Di ruangannya, Rayyan menyerahkan map tebal berisi dokumen.

“Ini proyek klien baru. Saya ingin kamu yang memimpin tim penyusunan proposal awal.”

Aku mengerutkan kening. “Saya, Pak? Bukannya biasanya hal seperti ini ditangani oleh staf senior?”

Rayyan menatapku lekat, lalu berkata datar, “Saya butuh orang yang bisa berpikir cepat, detail, dan mampu bekerja di bawah tekanan. Kamu sudah membuktikan itu.”

Aku membuka-buka map itu dengan tangan bergetar. Proyek ini besar. Kalau berhasil, nama perusahaanku pasti melambung. Tapi di saat yang sama, aku bisa membayangkan apa yang akan terjadi begitu rekan-rekan kerjaku tahu aku yang memimpin.

“Pak… dengan segala hormat, apakah tidak akan menimbulkan… salah paham lagi kalau saya yang memimpin proyek ini?” tanyaku hati-hati.

Rayyan menyandarkan diri di kursinya, menautkan jari-jari. “Kamu mau menolak kesempatan emas hanya karena takut pada gosip?”

Aku tercekat. Tatapannya menusuk, dingin, tapi ada tantangan di baliknya.

“…Baiklah,” jawabku akhirnya, suara nyaris berbisik.

---

Sore itu, ketika pengumuman resmi dikeluarkan bahwa aku ditunjuk sebagai koordinator proposal, kantor seperti mendidih.

“Serius? Staf baru langsung dapat proyek besar? Ini keterlaluan.”

“Udah jelas kan, pasti ada ‘perlakuan khusus’ dari atas.”
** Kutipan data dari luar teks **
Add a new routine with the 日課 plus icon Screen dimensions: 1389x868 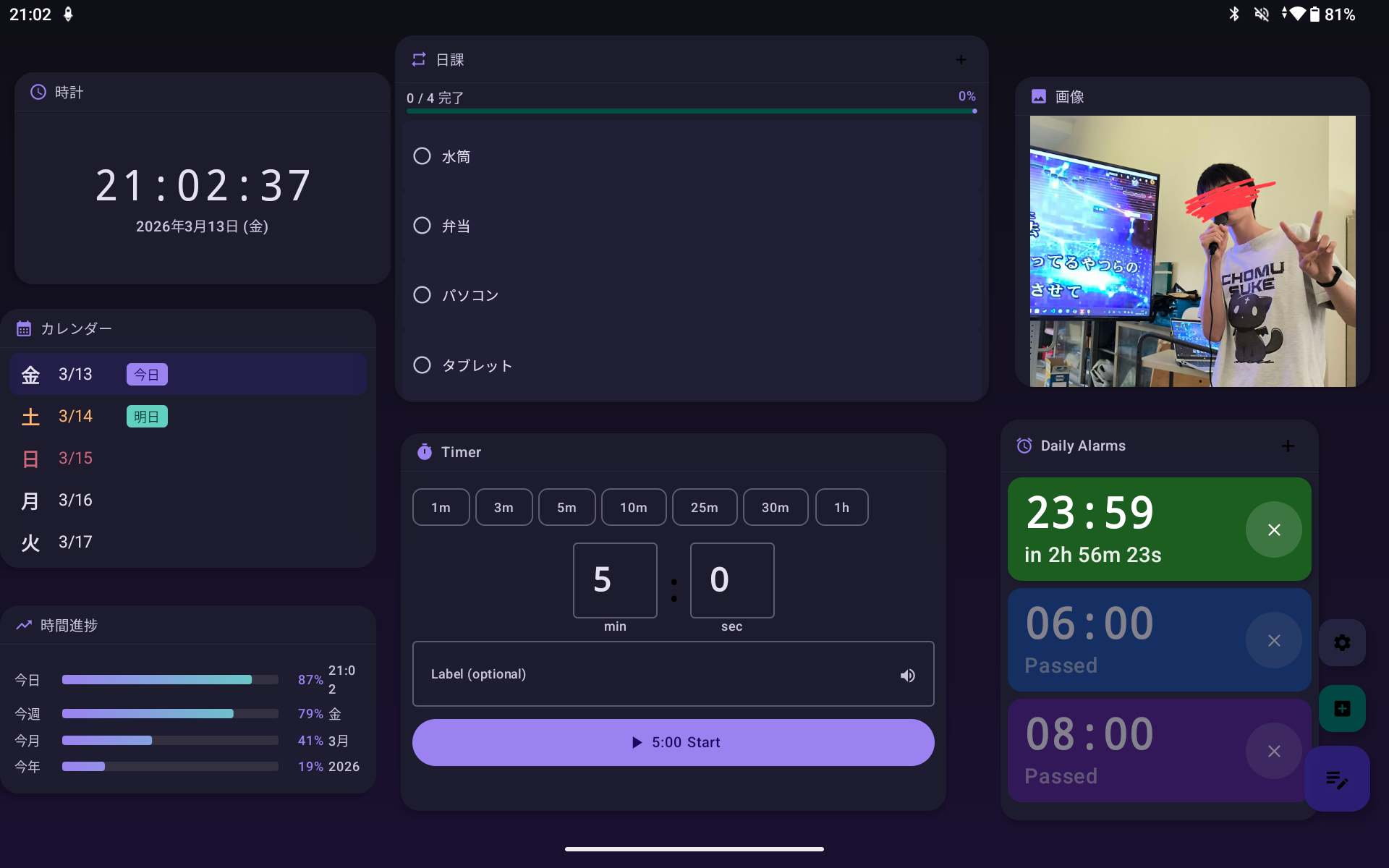coord(961,59)
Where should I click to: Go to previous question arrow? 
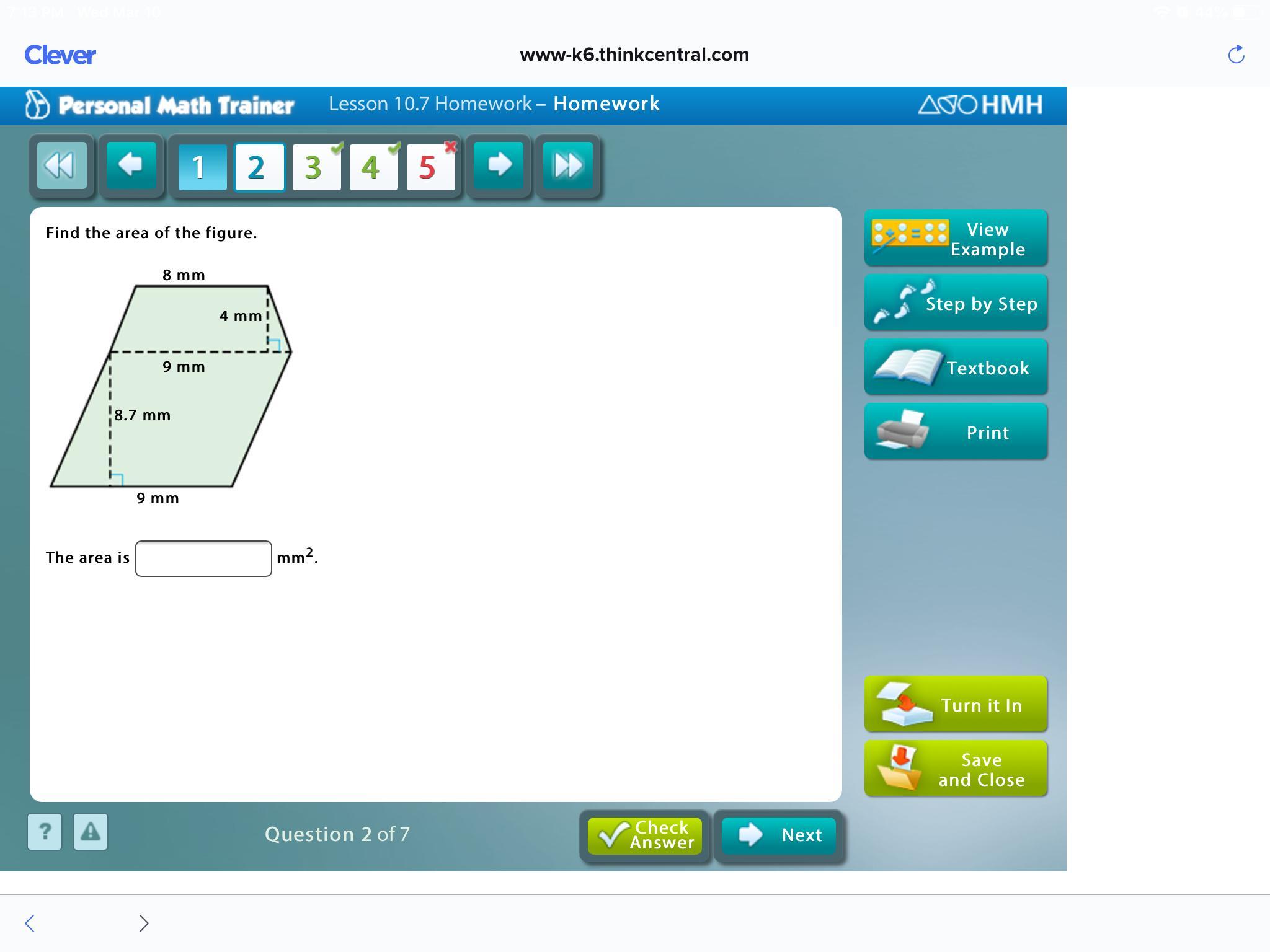pos(131,165)
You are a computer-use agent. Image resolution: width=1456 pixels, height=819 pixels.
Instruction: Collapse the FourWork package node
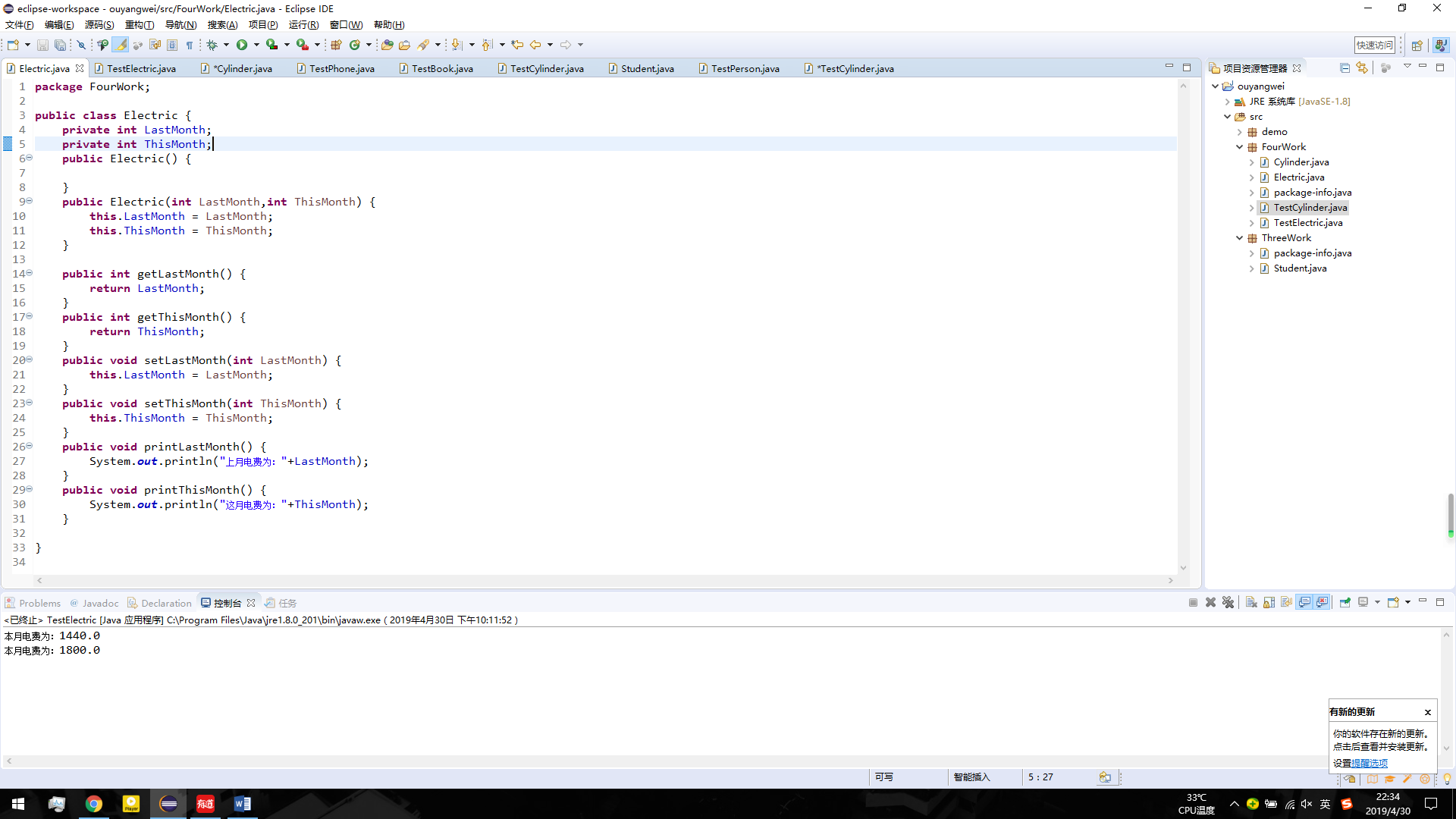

“Halah, rajin banget sih senyum-senyum di depan bos. Pantas aja.”

Bisikan itu menusuk telingaku meski mereka mencoba menutupi dengan tawa.

Aku menahan napas panjang, berusaha fokus pada tugas. Tapi saat aku melangkah ke pantry, dua staf perempuan menatapku dari ujung kepala sampai kaki, lalu mendengus.

“Cari muka aja terus. Lihat aja nanti kalau gagal.”

Aku berhenti sejenak, ingin sekali menegur, tapi lidahku kelu. Rasanya seperti ditampar tanpa bisa membalas.

---

Malam itu aku pulang lebih larut dari biasanya. Hana menemaniku sampai halte. Di wajahnya tampak jelas kekhawatiran.

“Sya… kamu nggak apa-apa? Aku dengar tadi siang ada yang nyeletuk nggak enak.”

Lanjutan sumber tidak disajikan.